| 执行任务 |
从记录开头起，到含有“pyautogui.click(x=719, y=411)”的那一行止（两端都算在内），把这些行重写一遍，指令也照抄。答案中的点击坐标 x、y 各乘以 2.05，四舍五入取整，逢半进位，其余数字保持不变。
┏━━
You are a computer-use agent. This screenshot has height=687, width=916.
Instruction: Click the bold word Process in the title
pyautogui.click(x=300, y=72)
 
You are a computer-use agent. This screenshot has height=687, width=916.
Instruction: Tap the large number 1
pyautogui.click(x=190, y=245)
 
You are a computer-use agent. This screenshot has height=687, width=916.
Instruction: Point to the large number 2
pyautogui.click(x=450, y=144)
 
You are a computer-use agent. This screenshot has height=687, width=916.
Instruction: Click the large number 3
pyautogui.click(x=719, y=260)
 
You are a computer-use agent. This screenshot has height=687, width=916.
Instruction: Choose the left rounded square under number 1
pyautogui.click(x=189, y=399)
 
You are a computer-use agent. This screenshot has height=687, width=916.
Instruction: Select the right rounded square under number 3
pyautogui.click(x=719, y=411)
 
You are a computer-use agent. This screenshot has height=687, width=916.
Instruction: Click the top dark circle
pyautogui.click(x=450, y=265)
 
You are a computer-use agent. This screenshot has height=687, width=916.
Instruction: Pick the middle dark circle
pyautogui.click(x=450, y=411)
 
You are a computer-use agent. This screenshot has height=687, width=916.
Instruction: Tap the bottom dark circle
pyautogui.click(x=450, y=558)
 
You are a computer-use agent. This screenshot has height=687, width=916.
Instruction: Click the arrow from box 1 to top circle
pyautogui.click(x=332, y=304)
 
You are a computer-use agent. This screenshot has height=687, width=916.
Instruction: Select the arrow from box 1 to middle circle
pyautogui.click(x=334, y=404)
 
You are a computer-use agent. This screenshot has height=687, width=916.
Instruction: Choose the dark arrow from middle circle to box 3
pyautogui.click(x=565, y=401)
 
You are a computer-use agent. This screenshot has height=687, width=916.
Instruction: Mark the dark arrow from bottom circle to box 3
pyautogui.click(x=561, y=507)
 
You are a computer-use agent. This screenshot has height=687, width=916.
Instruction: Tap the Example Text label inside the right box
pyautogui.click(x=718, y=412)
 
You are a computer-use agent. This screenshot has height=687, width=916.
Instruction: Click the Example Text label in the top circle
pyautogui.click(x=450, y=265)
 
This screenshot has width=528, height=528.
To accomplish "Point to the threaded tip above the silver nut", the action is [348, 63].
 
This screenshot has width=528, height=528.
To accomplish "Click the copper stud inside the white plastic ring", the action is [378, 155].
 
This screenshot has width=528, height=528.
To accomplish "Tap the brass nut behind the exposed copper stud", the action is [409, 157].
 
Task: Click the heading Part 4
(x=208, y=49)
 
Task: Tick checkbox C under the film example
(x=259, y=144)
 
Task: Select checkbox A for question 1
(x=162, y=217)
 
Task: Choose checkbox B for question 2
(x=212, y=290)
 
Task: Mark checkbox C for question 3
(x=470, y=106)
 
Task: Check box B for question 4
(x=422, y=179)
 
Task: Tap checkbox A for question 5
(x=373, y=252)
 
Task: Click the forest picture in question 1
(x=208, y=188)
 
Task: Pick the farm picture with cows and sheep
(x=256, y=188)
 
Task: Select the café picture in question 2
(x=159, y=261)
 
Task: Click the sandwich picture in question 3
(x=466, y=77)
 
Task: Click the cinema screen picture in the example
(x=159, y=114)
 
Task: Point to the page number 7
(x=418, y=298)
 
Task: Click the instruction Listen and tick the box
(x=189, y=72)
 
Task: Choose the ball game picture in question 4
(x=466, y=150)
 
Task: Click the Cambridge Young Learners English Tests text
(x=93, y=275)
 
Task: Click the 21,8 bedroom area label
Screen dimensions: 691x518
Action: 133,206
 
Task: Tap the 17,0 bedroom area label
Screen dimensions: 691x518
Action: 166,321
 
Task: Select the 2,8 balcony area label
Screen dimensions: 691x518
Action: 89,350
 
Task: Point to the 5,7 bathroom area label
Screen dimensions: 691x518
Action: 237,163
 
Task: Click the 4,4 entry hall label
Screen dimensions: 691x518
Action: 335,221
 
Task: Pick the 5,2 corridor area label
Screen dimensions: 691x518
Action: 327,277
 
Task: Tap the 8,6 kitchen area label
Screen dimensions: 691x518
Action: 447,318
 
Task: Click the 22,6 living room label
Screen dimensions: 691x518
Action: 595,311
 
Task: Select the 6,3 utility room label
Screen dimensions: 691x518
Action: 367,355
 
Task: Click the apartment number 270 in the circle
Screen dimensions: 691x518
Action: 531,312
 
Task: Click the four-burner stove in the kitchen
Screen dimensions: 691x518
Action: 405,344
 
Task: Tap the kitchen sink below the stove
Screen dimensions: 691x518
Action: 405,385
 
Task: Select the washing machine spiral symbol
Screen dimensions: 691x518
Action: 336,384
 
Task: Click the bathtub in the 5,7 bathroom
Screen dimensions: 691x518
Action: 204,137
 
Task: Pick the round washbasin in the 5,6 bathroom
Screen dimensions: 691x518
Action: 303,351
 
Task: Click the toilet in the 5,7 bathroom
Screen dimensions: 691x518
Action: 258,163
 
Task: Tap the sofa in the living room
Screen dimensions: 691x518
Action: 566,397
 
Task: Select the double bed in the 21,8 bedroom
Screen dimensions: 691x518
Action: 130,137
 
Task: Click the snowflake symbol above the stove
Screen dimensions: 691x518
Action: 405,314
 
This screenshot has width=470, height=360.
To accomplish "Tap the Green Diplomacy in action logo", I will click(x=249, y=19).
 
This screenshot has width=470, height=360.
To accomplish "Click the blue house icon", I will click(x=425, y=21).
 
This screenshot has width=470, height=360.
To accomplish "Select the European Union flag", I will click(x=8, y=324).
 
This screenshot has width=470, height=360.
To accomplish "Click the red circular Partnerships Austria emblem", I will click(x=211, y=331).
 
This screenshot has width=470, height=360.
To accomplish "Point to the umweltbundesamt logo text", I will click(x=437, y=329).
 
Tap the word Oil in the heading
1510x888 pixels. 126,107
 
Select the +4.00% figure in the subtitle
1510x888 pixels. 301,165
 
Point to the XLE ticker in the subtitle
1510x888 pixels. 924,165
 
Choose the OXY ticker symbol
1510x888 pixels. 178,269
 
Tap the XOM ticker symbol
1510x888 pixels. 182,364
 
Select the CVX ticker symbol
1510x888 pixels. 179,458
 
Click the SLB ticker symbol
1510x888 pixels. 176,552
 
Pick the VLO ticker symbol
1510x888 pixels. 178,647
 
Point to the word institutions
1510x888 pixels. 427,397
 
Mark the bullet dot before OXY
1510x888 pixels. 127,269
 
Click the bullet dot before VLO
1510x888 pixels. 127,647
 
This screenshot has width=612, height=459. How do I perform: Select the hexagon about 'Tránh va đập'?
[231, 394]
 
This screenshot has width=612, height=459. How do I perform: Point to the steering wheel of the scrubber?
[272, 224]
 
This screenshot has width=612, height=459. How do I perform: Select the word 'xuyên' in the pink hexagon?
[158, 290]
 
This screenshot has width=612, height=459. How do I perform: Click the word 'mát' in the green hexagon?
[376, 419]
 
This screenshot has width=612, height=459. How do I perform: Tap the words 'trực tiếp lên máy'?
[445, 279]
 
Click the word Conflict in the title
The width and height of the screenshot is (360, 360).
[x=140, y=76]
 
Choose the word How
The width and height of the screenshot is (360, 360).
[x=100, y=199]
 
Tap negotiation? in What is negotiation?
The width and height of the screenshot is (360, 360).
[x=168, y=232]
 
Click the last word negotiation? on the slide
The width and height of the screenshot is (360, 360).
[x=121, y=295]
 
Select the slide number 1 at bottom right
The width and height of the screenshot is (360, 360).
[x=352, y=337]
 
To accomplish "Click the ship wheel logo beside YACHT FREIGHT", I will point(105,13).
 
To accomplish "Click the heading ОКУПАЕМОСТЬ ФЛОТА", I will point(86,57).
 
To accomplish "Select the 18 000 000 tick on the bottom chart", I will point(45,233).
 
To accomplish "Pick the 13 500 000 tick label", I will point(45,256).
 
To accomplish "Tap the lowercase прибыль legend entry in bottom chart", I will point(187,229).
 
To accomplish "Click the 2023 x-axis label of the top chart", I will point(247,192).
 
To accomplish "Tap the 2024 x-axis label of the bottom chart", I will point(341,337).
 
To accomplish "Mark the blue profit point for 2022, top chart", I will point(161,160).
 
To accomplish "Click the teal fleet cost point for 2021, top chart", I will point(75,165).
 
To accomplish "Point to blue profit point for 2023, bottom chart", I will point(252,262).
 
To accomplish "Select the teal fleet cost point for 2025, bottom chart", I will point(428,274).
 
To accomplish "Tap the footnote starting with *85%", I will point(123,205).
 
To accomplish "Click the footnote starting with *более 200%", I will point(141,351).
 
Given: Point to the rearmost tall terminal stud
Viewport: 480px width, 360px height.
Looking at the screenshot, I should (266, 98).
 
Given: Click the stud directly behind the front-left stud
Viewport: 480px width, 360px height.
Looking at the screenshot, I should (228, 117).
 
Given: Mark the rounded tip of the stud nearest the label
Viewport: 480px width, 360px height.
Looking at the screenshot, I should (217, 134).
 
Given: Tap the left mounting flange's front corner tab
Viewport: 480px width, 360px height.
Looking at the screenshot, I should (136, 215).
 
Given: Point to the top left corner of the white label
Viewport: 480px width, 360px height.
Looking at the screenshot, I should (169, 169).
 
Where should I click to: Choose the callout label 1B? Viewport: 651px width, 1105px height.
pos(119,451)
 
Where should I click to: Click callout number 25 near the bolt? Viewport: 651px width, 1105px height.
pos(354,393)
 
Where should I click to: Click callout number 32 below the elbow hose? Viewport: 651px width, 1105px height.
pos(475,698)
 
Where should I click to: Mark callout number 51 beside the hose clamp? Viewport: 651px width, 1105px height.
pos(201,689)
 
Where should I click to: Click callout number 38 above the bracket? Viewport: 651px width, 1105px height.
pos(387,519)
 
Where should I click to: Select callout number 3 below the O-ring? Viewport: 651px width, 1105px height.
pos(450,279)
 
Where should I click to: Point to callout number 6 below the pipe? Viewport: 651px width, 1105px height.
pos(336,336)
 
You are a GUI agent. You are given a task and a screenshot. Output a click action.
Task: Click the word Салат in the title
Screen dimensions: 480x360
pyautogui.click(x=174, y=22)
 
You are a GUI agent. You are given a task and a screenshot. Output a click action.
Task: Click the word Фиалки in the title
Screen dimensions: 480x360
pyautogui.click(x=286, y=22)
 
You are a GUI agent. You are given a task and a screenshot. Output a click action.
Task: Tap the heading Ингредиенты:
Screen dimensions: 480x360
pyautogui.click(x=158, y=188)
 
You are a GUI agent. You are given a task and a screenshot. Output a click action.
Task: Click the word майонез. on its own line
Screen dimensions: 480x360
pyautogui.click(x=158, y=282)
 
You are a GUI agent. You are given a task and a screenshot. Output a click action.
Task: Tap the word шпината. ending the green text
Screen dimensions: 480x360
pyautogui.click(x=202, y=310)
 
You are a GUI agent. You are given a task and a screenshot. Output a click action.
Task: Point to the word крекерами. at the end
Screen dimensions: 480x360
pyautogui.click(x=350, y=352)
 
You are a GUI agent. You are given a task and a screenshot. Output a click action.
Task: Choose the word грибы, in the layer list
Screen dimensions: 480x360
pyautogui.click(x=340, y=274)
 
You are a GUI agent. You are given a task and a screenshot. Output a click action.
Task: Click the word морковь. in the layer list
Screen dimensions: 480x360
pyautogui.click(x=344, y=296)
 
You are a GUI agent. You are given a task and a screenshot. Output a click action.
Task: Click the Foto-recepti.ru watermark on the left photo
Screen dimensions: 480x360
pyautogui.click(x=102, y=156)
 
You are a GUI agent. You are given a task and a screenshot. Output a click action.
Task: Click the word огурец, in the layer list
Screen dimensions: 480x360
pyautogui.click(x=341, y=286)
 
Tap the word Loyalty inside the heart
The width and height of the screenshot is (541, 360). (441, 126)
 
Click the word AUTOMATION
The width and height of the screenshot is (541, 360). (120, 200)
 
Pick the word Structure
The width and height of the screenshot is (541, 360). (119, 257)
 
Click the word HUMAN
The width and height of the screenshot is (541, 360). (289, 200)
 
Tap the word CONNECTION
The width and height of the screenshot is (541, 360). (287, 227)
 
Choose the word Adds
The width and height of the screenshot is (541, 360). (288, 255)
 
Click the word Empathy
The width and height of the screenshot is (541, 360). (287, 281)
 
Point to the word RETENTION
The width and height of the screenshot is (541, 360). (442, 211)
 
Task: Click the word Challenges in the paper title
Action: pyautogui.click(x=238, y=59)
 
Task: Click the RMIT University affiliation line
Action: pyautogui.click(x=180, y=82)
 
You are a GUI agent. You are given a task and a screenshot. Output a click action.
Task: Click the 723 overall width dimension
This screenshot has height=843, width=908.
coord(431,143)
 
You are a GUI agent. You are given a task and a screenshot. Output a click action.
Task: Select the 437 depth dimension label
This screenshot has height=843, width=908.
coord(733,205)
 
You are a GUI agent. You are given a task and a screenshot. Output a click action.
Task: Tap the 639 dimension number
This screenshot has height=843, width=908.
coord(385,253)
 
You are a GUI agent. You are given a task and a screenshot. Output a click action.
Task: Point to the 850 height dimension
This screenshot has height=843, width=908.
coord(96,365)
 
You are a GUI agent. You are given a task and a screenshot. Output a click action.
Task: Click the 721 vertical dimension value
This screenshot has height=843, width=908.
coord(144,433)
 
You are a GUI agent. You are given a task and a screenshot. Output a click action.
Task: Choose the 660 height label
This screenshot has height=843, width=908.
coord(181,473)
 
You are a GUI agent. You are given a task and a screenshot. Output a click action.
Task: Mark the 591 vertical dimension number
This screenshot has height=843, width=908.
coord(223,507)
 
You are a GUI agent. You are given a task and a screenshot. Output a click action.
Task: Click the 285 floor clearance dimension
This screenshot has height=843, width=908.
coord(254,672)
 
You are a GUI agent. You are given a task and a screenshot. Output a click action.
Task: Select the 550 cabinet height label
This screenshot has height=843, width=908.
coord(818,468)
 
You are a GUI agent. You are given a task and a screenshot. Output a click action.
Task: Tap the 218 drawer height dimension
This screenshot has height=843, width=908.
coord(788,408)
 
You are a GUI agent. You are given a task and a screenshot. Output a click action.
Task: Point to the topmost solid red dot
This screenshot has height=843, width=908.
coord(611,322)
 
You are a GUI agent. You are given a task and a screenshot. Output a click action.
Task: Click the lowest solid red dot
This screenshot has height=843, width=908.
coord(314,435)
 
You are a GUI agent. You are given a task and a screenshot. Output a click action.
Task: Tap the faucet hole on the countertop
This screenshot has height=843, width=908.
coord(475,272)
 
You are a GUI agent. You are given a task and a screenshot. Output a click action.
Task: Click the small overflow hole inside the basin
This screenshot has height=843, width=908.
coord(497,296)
┗━━
| 完整解答 |
You are a computer-use agent. This screenshot has height=687, width=916.
Instruction: Click the bold word Process in the title
pyautogui.click(x=615, y=148)
 
You are a computer-use agent. This screenshot has height=687, width=916.
Instruction: Tap the large number 1
pyautogui.click(x=390, y=502)
 
You are a computer-use agent. This screenshot has height=687, width=916.
Instruction: Point to the large number 2
pyautogui.click(x=923, y=295)
 
You are a computer-use agent. This screenshot has height=687, width=916.
Instruction: Click the large number 3
pyautogui.click(x=1474, y=533)
 
You are a computer-use agent. This screenshot has height=687, width=916.
Instruction: Choose the left rounded square under number 1
pyautogui.click(x=387, y=818)
 
You are a computer-use agent. This screenshot has height=687, width=916.
Instruction: Select the right rounded square under number 3
pyautogui.click(x=1474, y=843)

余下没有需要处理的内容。